The sensing module is arranged on the hanger body, and the sensing module can detect environmental characteristics, user posture information and position information of the user relative to the hanger body;

The control module is arranged below the vertical section of the gantry and adjacent to the walking module, the sensing module is connected to the control module, and the control module is used to receive the environmental features, The use posture information and the position information, and control the walking module of the rehabilitation mechanism to walk autonomously in all directions according to the environmental characteristics, the use posture information and the position information.

In some embodiments, the rehabilitation equipment further includes: a suspension module, the suspension module is arranged on the horizontal section of the gantry, the suspension module includes a suspension bracket and a suspension hanging plate, the The suspension hanging plate is slidably arranged on the suspension bracket along two mutually perpendicular directions; the suspension bracket includes: an X-direction bracket and a Y-direction bracket, and the X-direction brackets are two arranged at intervals, The two ends of the Y-direction bracket are slidably arranged on the two X-direction brackets, and the suspension hanging plate is slidably arranged on the Y-direction bracket;

The sensing module includes an environment sensor, a human body sensor and a displacement sensor; the environment sensor is arranged around the hanger body, and the environment sensor is used for collecting environmental characteristics; the human body sensor is arranged at the hanger body The top of the top, the environment sensor is used to collect user posture information; the displacement sensor includes an X-direction displacement sensor on the X-direction support and a Y-direction displacement sensor on the Y-direction support, The displacement sensor is used to collect the position information of the user.

In some embodiments, the rehabilitation equipment also includes:

An emergency sensor, the emergency sensor is electrically connected to the control module, and the emergency sensor is used to collect an emergency signal indicating whether the emergency sensor is triggered; the emergency sensor includes an emergency stop button, and the emergency stop button is located on the hanger body and/or, the emergency sensor includes a plurality of pressure-sensitive handrails, and the plurality of pressure-sensitive handrails are vertically spaced on the hanger body.

Beneficial effect

The control method of the rehabilitation mechanism provided by the embodiment of the present invention detects the environmental characteristics, the user's use posture information and the position information of the user relative to the rehabilitation mechanism through the sensing module, and the control module receives the environmental characteristics and the use posture information and the position information, and control the walking module of the rehabilitation mechanism to walk autonomously in all directions according to the environmental characteristics, the use posture information and the position information, detect the user's rehabilitation status in real time, and facilitate the planning of rehabilitation training, On the other hand, it is possible to plan the walking strength of the entire hanger system according to the position of the user relative to the rehabilitation institution and the environmental characteristics, which can realize fully automatic omnidirectional self-following, reduce interference to patients, reduce the workload of nursing staff, and improve The effect of rehabilitation training on patients.

Description of drawings

In order to more clearly illustrate the technical solutions in the embodiments of the present invention, the following will briefly introduce the accompanying drawings that need to be used in the description of the embodiments of the present invention.

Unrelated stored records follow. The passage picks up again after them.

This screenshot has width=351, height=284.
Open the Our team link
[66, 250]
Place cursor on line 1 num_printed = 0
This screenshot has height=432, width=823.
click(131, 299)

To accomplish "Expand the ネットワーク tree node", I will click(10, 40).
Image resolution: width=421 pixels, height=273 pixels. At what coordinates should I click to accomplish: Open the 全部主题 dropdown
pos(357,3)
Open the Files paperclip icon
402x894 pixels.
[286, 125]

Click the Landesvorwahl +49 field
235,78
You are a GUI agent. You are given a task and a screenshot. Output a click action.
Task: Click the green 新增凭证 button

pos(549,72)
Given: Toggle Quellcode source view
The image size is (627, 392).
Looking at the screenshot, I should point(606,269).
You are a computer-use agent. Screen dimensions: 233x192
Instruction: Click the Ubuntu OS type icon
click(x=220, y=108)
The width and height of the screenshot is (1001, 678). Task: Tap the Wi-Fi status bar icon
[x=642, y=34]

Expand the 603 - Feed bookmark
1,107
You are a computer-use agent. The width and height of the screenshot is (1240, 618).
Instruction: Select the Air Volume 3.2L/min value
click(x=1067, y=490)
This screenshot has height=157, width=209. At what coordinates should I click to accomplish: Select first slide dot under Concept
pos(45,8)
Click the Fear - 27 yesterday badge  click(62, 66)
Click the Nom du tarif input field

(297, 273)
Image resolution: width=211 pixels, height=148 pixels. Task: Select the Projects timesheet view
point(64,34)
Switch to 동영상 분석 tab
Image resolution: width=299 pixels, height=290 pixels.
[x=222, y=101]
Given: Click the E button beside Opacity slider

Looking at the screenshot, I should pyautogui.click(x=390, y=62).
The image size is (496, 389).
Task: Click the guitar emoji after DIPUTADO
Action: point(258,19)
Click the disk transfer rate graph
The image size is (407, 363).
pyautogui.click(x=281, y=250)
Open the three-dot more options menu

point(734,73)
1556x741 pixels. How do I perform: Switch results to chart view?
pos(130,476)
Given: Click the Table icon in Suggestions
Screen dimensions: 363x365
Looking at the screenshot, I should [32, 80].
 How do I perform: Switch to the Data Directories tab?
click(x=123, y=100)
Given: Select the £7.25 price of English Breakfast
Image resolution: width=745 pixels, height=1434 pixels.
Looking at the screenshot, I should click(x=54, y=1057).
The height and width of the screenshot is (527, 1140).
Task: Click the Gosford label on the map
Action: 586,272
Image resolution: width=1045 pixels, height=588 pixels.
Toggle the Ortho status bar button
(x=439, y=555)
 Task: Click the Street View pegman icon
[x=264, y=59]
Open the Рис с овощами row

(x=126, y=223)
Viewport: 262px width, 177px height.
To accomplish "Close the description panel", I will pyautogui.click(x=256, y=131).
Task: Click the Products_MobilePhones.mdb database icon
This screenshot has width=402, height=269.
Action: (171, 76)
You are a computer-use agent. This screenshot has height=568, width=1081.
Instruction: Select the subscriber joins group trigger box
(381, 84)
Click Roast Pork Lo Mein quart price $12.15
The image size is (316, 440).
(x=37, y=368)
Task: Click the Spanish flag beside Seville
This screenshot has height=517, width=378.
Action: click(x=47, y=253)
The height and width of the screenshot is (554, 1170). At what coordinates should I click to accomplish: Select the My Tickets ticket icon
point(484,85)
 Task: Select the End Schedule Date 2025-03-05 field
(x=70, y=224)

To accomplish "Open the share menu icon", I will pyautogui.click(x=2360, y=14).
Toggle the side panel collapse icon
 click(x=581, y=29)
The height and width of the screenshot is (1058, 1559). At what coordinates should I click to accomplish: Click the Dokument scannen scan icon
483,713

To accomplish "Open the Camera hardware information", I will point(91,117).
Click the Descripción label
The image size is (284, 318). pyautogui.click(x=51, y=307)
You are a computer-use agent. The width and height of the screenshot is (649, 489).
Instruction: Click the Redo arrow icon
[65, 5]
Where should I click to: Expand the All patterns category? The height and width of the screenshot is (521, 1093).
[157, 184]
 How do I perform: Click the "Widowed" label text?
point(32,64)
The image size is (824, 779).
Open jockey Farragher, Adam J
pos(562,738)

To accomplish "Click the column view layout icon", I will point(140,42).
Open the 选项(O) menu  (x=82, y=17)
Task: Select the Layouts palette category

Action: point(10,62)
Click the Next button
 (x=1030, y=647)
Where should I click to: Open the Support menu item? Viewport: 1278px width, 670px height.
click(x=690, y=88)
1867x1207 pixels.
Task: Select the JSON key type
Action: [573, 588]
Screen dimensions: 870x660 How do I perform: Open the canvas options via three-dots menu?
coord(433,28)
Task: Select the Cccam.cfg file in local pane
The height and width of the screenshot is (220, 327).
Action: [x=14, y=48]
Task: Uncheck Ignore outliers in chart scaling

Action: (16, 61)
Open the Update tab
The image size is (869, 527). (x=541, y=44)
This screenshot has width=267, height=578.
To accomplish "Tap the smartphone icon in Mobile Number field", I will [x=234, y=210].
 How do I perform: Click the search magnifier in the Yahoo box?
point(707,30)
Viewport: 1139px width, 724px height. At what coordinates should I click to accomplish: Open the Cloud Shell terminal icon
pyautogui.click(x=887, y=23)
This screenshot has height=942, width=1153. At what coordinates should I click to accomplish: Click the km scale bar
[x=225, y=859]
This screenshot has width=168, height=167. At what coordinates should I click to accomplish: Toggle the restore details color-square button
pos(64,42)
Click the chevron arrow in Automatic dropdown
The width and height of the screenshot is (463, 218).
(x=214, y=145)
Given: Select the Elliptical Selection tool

Obviously, the accompanying drawings in the following description are only some embodiments of the present invention For those skilled in the art, other drawings can also be obtained according to the contents of the embodiments of the present invention and these drawings without any creative work.

Fig. 1 is a flow chart of a control method of a rehabilitation mechanism provided by an embodiment of the present invention;

Fig. 2 is a flow chart of another control method of a rehabilitation mechanism provided by an embodiment of the present invention;

Fig. 3 is a flow chart of another control method of a rehabilitation mechanism provided by an embodiment of the present invention;

Fig. 4 is a flowchart of another control method of a rehabilitation mechanism provided by an embodiment of the present invention. ;

Fig. 5 is a flow chart of another control method of a rehabilitation mechanism provided by an embodiment of the present invention;

Fig. 6 is a flow chart of another control method of a rehabilitation mechanism provided by an embodiment of the present invention;

Fig. 7 is a schematic structural diagram of a control system of a rehabilitation mechanism provided by an embodiment of the present invention;

Fig. 8 is a schematic structural diagram of another rehabilitation mechanism control system provided by an embodiment of the present invention;

Fig. 9 is a schematic structural diagram of another control system of a rehabilitation mechanism provided by an embodiment of the present invention;

Fig. 10 is a schematic structural diagram of another rehabilitation mechanism control system provided by an embodiment of the present invention;

Fig. 11 is a schematic structural diagram of a rehabilitation device provided by an embodiment of the present invention;

Fig. 12 is a schematic structural diagram of another rehabilitation device provided by an embodiment of the present invention;

Fig. 13 is a schematic structural diagram of a walking module provided by an embodiment of the present invention;

Fig. 14 is a partial structural schematic diagram of a transmission assembly provided by an embodiment of the present invention;

Fig. 15 is another partial structural schematic diagram of the transmission assembly according to the embodiment of the present invention;

Fig. 16 is a schematic structural diagram of a suspension module provided by an embodiment of the present invention;

Fig. 17 is a schematic structural diagram of a suspension hanging board according to an embodiment of the present invention.

Reference signs:

1. Hanger body;

2. Walking module;

21. Driving source; 22. Traveling bracket; 23. Omnidirectional traveling wheel; 231. Input axle;

24. Transmission assembly; 241. Coupling; 242. Power input shaft; 243. First synchronous pulley; 244. Second synchronous pulley; 245. First bearing; 246. Second bearing; 247. Shaft sleeve;

3. Suspension module;

31. Suspension bracket; 310. X-direction bracket; 311. X-direction slider; 312. X-direction optical axis; 313. X-direction buffer block; 314. X-direction limit block; 315. Y-direction bracket; 316. Y To the slider; 317, Y to the optical axis; 318, to the Y to the buffer block; 319, to the Y to the limit block;

32. Suspension hanging plate; 321. Hanging plate body; 322. Lifting ring screw; 323. Lifting ring nut; 324. Thrust bearing;

41. X-direction displacement sensor; 42. Y-direction displacement sensor; 43. Environmental sensor; 44. Human body sensor; 45. Displacement sensor;

5. Emergency sensor; 51. Emergency stop button; 52. Pressure-sensitive handrail;

6. Control module; 7. Sensing module;

721. Environment perception processing unit; 722. Human body posture processing unit; 723. Position detection processing unit; 724. Path planning unit; 725. Emergency state detection unit; Control unit 726;

100. Control systems of rehabilitation institutions; 200. Rehabilitation equipment.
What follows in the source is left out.